Ramon Saura, Jr. v. Agdeppa
REITERATIONFacts
The Antecedents: The underlying dispute arose from the handling of a settlement case involving a property co-owned by complainants Ramon Saura, Jr., Helen Baldoria, and Raymundo Saura, along with their siblings. The administrators of the property, Macrina, Romeo, and Amelita Saura, with the assistance of respondent Atty. Lalaine Lilibeth Agdeppa, who notarized the Deed of Sale, sold the property to Sandalwood Real Estate and Development Corporation. The complainants allege this sale occurred without their knowledge or participation, and that the respondent, along with the vendors, refused to disclose the sale amount or account for the proceeds despite repeated demands, compelling the complainants to initiate legal actions. Procedural History: The Supreme Court received two petitions, one from Ramon Saura, Jr. and another from Helen Baldoria and Raymundo Saura, charging Atty. Agdeppa with violations of her lawyer's oath and professional ethics. These cases were referred to the Integrated Bar of the Philippines (IBP) by the Supreme Court. After initial attempts to serve resolutions were unsuccessful, the IBP proceeded with hearings.
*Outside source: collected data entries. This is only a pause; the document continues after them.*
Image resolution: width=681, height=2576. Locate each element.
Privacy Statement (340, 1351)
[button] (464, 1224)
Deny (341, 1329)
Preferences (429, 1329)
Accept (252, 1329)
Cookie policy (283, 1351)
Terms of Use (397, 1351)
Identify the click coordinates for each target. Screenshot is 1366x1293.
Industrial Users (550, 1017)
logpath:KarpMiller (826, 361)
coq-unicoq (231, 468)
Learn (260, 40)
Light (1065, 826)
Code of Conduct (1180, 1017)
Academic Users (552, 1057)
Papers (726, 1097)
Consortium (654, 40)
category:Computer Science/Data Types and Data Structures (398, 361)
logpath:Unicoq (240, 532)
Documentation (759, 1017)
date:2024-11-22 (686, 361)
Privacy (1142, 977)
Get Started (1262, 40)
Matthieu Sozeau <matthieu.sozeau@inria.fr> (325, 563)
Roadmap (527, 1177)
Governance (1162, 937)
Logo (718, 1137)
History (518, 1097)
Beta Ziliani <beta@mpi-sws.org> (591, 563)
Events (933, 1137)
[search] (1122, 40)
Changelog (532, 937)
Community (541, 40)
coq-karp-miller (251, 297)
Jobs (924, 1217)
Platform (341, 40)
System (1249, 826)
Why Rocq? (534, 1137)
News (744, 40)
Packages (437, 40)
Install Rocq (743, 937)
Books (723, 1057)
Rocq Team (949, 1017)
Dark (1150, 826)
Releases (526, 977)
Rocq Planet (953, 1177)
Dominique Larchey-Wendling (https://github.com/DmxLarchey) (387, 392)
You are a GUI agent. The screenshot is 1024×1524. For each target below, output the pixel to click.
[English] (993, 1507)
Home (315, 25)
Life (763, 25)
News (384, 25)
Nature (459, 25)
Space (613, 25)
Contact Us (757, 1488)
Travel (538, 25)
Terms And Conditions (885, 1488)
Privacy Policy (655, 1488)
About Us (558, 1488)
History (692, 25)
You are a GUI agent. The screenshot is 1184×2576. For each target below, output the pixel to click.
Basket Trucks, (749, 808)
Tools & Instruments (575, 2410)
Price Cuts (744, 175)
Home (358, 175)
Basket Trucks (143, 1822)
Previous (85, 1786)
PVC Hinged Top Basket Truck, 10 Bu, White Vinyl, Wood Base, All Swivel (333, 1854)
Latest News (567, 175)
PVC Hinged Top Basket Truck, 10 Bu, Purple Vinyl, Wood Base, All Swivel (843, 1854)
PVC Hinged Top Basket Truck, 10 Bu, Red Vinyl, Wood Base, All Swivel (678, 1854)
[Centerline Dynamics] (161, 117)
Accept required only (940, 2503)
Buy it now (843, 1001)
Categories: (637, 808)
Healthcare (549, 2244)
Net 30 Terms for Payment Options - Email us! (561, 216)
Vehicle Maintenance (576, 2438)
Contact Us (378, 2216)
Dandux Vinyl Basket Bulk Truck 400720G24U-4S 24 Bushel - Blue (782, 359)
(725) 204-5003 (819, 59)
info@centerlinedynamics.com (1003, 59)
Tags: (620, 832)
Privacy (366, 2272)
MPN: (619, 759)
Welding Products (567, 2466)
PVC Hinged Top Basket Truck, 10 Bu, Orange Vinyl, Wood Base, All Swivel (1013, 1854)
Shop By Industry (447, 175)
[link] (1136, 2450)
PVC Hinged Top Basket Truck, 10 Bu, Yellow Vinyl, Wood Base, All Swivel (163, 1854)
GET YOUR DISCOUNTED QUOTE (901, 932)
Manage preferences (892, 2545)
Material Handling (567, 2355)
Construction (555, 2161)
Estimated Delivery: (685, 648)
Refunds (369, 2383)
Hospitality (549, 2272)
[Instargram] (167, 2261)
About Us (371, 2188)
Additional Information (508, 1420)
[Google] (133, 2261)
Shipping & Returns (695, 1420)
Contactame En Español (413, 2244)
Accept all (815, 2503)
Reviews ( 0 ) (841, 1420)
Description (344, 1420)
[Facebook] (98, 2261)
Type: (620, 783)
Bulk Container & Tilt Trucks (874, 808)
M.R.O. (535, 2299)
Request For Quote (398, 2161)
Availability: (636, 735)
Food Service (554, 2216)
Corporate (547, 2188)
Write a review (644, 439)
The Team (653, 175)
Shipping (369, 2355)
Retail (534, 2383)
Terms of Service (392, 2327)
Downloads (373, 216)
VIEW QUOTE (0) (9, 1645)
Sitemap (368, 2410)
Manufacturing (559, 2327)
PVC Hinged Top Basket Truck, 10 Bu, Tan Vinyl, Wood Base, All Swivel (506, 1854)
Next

The complainants' counsel entered an appearance and provided the respondent's new address, subsequently furnishing her with copies of the complaint and relevant Supreme Court resolutions. Proof of receipt by the respondent was submitted, but no response was forthcoming from Atty. Agdeppa. The Petition: The petitions filed by Ramon Saura, Jr., Helen Baldoria, and Raymundo Saura charge Atty. Lalaine Lilibeth Agdeppa with violations of her lawyer's oath and specific provisions of the Canons of Professional Ethics, particularly concerning her handling of the sale of jointly owned property and the subsequent refusal to account for the proceeds. The respondent was recommended for a fine and suspension for failing to answer the administrative charges. She moved for reconsideration, claiming a denial of due process and attorney-client privilege. The Court found that the respondent was duly notified and failed to respond, and that the information requested regarding the sale proceeds was not privileged, as the complainants, being co-owners, had a right to this information.
Issue(s)
Whether the respondent was accorded her right to due process. Whether the respondent could refuse to disclose the amount of the sale or account for the proceeds based on attorney-client privilege.
Ruling
The Court found the respondent's arguments unconvincing. The respondent was given notice on various occasions but chose to ignore them. The Court held that the information requested regarding the sale of the property and the accounting of its proceeds is not covered by the attorney-client privilege, as the petitioners, being co-owners, have a right to such information. Consequently, the respondent was penalized with a FINE of two thousand pesos (P2,000.00), payable within ten (10) days, otherwise, a penalty of imprisonment for five (5) days shall be imposed. The resolution was made immediately executory.
Ratio Decidendi
On the issue of due process: The respondent was given notice on various occasions but chose to ignore them and failed to exercise her right to be heard. Section 30, Rule 138 of the Rules of Court provides that no attorney shall be removed or suspended without full opportunity to answer charges after reasonable notice. However, if upon reasonable notice, the attorney fails to appear and answer, the court may proceed ex parte. Since the respondent repeatedly ignored the notices sent by the Court, the Court cannot be expected to wait indefinitely for her answer. Even if she had changed her address, she became aware of the Supreme Court Resolution on March 2, 1998, and the prudent action would have been to file an answer immediately, which she failed to do. The respondent's continued defiance of the Court's orders warranted disciplinary action. On the issue of attorney-client privilege: The request for information regarding the sale of the property and to account for the proceeds does not constitute a violation of the attorney-client privilege. Rule 130, Section 24 (b) of the Rules of Court protects communications made by a client to an attorney or advice given thereon in the course of professional employment. However, the information requested by the petitioners is not privileged. The petitioners are co-heirs and co-owners of the property and have a right to ask for the disclosure of the sale amount and an accounting of the proceeds. Therefore, the respondent cannot refuse to divulge such information and hide behind the cloak of the attorney-client relationship. The information sought pertains to the disposition of a common property, not confidential communications between attorney and client.
Main Doctrine
An attorney who repeatedly ignores notices and orders from the Court to answer administrative charges, despite being accorded opportunities to be heard, may be penalized. The attorney-client privilege does not shield information regarding the disclosure of sale amounts or accounting for proceeds of a property co-owned by the client and other heirs, as such information is not confidential communication but a matter of right for the co-owners.